Framing GEC for low-resource Indic languages as a sequence-to-sequence task, the study compares zero-shot and few-shot prompting of state-of-the-art LLMs (GPT-4.1, Gemini-2.5, LLaMA-4) against a LoRA-finetuned Sarvam-M 24B Hindi model on the five-language Indic-GEC dataset from Bhasha. Prompting-based approaches generally outperform the fine-tuned baseline, achieving leading GLEU scores in Tamil and Hindi and competitive results in Malayalam, Bengali, and Telugu, while tokenizer choices significantly impact evaluation reliability. The work highlights the strong multilingual generalization of modern LLMs for GEC and demonstrates that careful prompt design and lightweight adaptation can bridge resource gaps, though tokenization and cross-lingual transfer remain key areas for improvement.
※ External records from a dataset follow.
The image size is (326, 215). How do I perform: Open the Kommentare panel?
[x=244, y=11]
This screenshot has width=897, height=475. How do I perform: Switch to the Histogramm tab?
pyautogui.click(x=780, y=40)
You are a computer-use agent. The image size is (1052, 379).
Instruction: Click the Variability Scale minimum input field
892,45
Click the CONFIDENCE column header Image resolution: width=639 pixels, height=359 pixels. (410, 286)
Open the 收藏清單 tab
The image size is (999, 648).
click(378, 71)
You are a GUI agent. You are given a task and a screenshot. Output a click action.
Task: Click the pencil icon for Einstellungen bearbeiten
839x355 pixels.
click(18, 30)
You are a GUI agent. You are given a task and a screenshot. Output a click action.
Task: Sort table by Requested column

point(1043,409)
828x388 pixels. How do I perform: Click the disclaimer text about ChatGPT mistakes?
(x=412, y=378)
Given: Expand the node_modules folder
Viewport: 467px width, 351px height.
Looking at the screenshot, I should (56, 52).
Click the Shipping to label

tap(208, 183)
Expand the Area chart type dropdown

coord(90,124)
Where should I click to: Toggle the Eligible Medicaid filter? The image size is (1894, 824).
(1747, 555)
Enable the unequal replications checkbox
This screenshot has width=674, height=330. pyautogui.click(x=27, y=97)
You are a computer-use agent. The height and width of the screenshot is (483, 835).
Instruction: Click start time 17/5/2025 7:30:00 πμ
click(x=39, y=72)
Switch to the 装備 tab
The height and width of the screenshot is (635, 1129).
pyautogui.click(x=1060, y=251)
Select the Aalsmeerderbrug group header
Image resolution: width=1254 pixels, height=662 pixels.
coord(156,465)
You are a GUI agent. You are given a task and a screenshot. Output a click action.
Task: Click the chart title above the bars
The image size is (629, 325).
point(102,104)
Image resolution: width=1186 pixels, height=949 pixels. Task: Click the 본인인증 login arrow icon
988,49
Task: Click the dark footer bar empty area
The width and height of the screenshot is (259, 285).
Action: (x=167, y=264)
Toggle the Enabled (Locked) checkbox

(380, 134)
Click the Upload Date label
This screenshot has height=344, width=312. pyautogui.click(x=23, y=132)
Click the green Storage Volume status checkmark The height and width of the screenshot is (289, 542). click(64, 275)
It also proposes future directions including cross-lingual transfer, multilingual joint fine-tuning, and tokenizer optimization to further enhance grammatical correction across diverse Indic scripts.

Abstract

Grammatical error correction (GEC) is an important task in Natural Language Processing that aims to automatically detect and correct grammatical mistakes in text. While recent advances in transformer-based models and large annotated datasets have greatly improved GEC performance for high-resource languages such as English, the progress has not extended equally. For most Indic languages, GEC remains a challenging task due to limited resources, linguistic diversity and complex morphology. In this work, we explore prompting-based approaches using state-of-the-art large language models (LLMs), such as GPT-4.1, Gemini-2.5 and LLaMA-4, combined with few-shot strategy to adapt them to low-resource settings. We observe that even basic prompting strategies, such as zero-shot and few-shot approaches, enable these LLMs to substantially outperform fine-tuned Indic-language models like Sarvam-22B, thereby illustrating the exceptional multilingual generalization capabilities of contemporary LLMs for GEC. Our experiments show that carefully designed prompts and lightweight adaptation significantly enhance correction quality across multiple Indic languages. We achieved leading results in the shared task--ranking 1st in Tamil (GLEU: 91.57) and Hindi (GLEU: 85.69), 2nd in Telugu (GLEU: 85.22), 4th in Bangla (GLEU: 92.86), and 5th in Malayalam (GLEU: 92.97). These findings highlight the effectiveness of prompt-driven NLP techniques and underscore the potential of large-scale LLMs to bridge resource gaps in multilingual GEC.

Paper Structure

This paper contains 15 sections, 6 equations, 5 figures, 4 tables.

Figures (5)

  • Figure 1: Examples from the GEC task dataset. Input sentence ✗ (with errors in red) - ground truth ✓ (with corrections in blue) pairs. Error types have been mentioned, based on our understanding.
  • Figure 2: Comparison of model outputs on a multi-correction BN example (Transl. Knowing only a little about something and assuming that I know everything can be more dangerous than not knowing at all.) from test set. Gemini's output fully aligns with the gold standard, while GPT omits one necessary edit.
  • Figure 3: L: Distribution of test set cases where no corrections are needed. R: How well the models followed the instruction by not editing when no changes were required?
  • Figure 4: Tokenization density across the three architectures
  • Figure 5: Breakdown of tokenization in GPT-4.1-mini vs. Llama-4-Maverick, for the TEL input. (Gemini 2.5 Flash API does not currently expose token-level breakdown information.)